Juvty Worlds und Mein-MMO.de verlosen 100 Keys für das Sandbox-MMORPG Wild Terra!
Das Sandbox-MMORPG Wild Terra erinnert etwas an Ultima Online. Aus der isometrischen Perspektive erkundet ihr eine riesige Spielwelt, in der ihr im Prinzip tun dürft, was ihr wollt. Survival-Aspekte stehen dabei im Vordergrund und ihr dürft eigene Bauwerke errichten und euch sogar ein eigenes Königreich erschaffen, das ihr auch verwalten müsst.
Wild Terra befindet sich momentan in einer Early-Access-Phase.

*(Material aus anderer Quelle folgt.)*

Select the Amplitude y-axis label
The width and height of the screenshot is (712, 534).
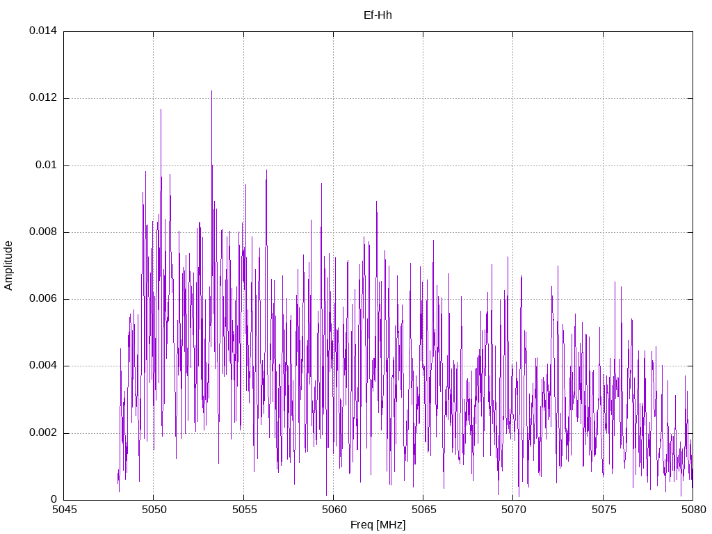pyautogui.click(x=9, y=266)
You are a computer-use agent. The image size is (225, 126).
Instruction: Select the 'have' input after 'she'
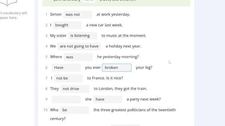pos(108,99)
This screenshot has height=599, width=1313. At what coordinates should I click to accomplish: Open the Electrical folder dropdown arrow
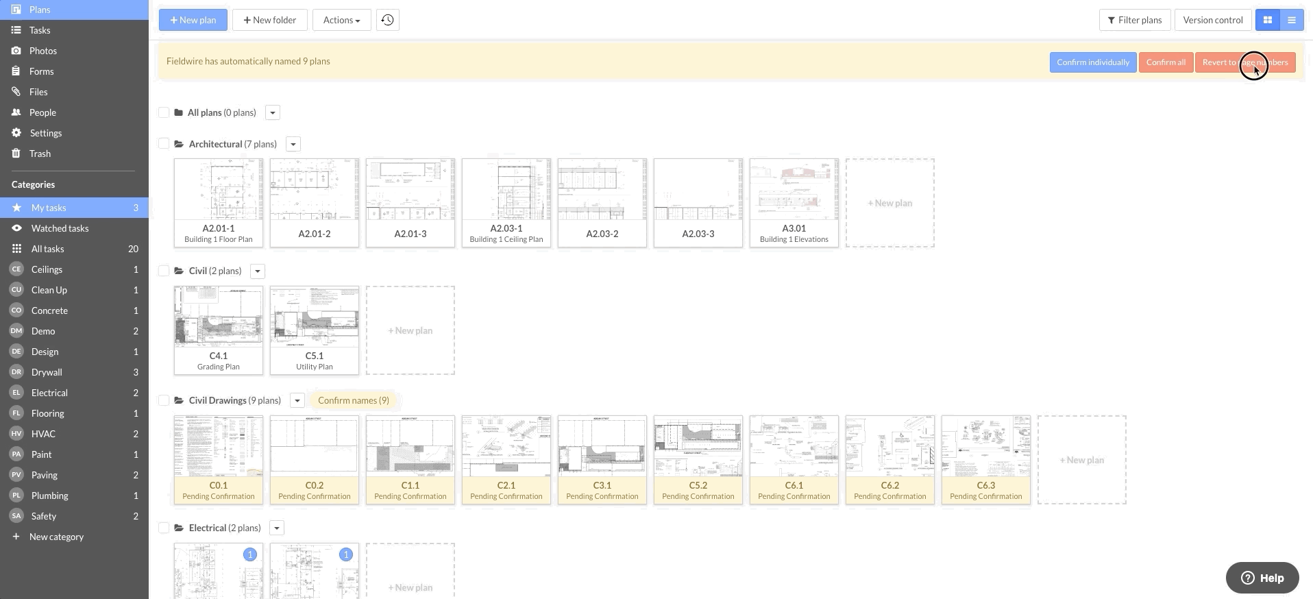(x=277, y=528)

Interessiert euch das Spielprinzip, dann habt ihr jetzt die Möglichkeit, einen von 100 Keys zu gewinnen! Ein Key gewährt euch Zugang zur Early Access des Spiels und fünf Premium-Tage. Auch nach dem Early Access werdet ihr mit eurem Key in der Lage zu sein, weiterzuspielen.
Um an dem Gewinnspiel teilzunehmen, müsst Ihr einfach nur eine gültige E-Mail-Adresse in das Godankey-Feld eintragen und bei der Verlosung ein wenig Glück haben.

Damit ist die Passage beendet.